═════ Data shown

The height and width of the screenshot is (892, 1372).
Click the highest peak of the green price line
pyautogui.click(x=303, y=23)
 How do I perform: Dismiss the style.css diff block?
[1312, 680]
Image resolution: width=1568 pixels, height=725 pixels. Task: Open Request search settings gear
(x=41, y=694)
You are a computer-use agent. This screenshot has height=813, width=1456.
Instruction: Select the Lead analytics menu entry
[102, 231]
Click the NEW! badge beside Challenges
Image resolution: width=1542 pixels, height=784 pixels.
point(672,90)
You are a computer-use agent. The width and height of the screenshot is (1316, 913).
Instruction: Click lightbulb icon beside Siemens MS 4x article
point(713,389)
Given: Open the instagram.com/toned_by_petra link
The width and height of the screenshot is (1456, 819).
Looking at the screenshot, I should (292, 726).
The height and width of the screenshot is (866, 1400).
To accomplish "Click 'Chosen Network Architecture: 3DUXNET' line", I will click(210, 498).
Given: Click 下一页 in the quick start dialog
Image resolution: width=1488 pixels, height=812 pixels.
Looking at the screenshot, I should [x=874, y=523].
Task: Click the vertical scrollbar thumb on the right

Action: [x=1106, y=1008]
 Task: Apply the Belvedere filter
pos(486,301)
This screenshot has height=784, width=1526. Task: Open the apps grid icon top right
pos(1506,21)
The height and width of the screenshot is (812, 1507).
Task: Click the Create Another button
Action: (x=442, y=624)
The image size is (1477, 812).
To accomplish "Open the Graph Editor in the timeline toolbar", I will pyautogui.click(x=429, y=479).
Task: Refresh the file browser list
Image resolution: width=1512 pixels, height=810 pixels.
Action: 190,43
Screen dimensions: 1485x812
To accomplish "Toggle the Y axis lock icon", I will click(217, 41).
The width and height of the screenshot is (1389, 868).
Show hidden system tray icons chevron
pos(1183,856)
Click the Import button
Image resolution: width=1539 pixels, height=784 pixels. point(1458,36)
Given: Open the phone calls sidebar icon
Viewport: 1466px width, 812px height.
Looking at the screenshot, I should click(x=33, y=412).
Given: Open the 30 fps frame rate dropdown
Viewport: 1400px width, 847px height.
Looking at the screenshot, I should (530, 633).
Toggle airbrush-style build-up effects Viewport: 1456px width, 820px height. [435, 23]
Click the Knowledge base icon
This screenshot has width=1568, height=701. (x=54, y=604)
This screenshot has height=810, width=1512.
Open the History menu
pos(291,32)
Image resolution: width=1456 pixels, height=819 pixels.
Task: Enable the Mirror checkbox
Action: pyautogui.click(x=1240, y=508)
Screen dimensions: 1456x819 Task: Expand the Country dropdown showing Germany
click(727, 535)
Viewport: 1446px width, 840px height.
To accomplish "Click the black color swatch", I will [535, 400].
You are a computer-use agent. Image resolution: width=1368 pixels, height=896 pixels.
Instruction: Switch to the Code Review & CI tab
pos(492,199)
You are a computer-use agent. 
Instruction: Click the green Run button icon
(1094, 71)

══════════

> What to work on:
Would you restate the entries word for word, omitting none?

> Answer for this exercise:
The height and width of the screenshot is (892, 1372).
Click the highest peak of the green price line
pyautogui.click(x=303, y=23)
 How do I perform: Dismiss the style.css diff block?
[1312, 680]
Image resolution: width=1568 pixels, height=725 pixels. Task: Open Request search settings gear
(x=41, y=694)
You are a computer-use agent. This screenshot has height=813, width=1456.
Instruction: Select the Lead analytics menu entry
[102, 231]
Click the NEW! badge beside Challenges
Image resolution: width=1542 pixels, height=784 pixels.
point(672,90)
You are a computer-use agent. The width and height of the screenshot is (1316, 913).
Instruction: Click lightbulb icon beside Siemens MS 4x article
point(713,389)
Given: Open the instagram.com/toned_by_petra link
The width and height of the screenshot is (1456, 819).
Looking at the screenshot, I should (292, 726).
The height and width of the screenshot is (866, 1400).
To accomplish "Click 'Chosen Network Architecture: 3DUXNET' line", I will click(210, 498).
Given: Click 下一页 in the quick start dialog
Image resolution: width=1488 pixels, height=812 pixels.
Looking at the screenshot, I should [x=874, y=523].
Task: Click the vertical scrollbar thumb on the right

Action: [x=1106, y=1008]
 Task: Apply the Belvedere filter
pos(486,301)
This screenshot has height=784, width=1526. Task: Open the apps grid icon top right
pos(1506,21)
The height and width of the screenshot is (812, 1507).
Task: Click the Create Another button
Action: (x=442, y=624)
The image size is (1477, 812).
To accomplish "Open the Graph Editor in the timeline toolbar", I will pyautogui.click(x=429, y=479).
Task: Refresh the file browser list
Image resolution: width=1512 pixels, height=810 pixels.
Action: 190,43
Screen dimensions: 1485x812
To accomplish "Toggle the Y axis lock icon", I will click(217, 41).
The width and height of the screenshot is (1389, 868).
Show hidden system tray icons chevron
pos(1183,856)
Click the Import button
Image resolution: width=1539 pixels, height=784 pixels. point(1458,36)
Given: Open the phone calls sidebar icon
Viewport: 1466px width, 812px height.
Looking at the screenshot, I should click(x=33, y=412).
Given: Open the 30 fps frame rate dropdown
Viewport: 1400px width, 847px height.
Looking at the screenshot, I should (530, 633).
Toggle airbrush-style build-up effects Viewport: 1456px width, 820px height. [435, 23]
Click the Knowledge base icon
This screenshot has width=1568, height=701. (x=54, y=604)
This screenshot has height=810, width=1512.
Open the History menu
pos(291,32)
Image resolution: width=1456 pixels, height=819 pixels.
Task: Enable the Mirror checkbox
Action: pyautogui.click(x=1240, y=508)
Screen dimensions: 1456x819 Task: Expand the Country dropdown showing Germany
click(727, 535)
Viewport: 1446px width, 840px height.
To accomplish "Click the black color swatch", I will [535, 400].
You are a computer-use agent. Image resolution: width=1368 pixels, height=896 pixels.
Instruction: Switch to the Code Review & CI tab
pos(492,199)
You are a computer-use agent. 
Instruction: Click the green Run button icon
(1094, 71)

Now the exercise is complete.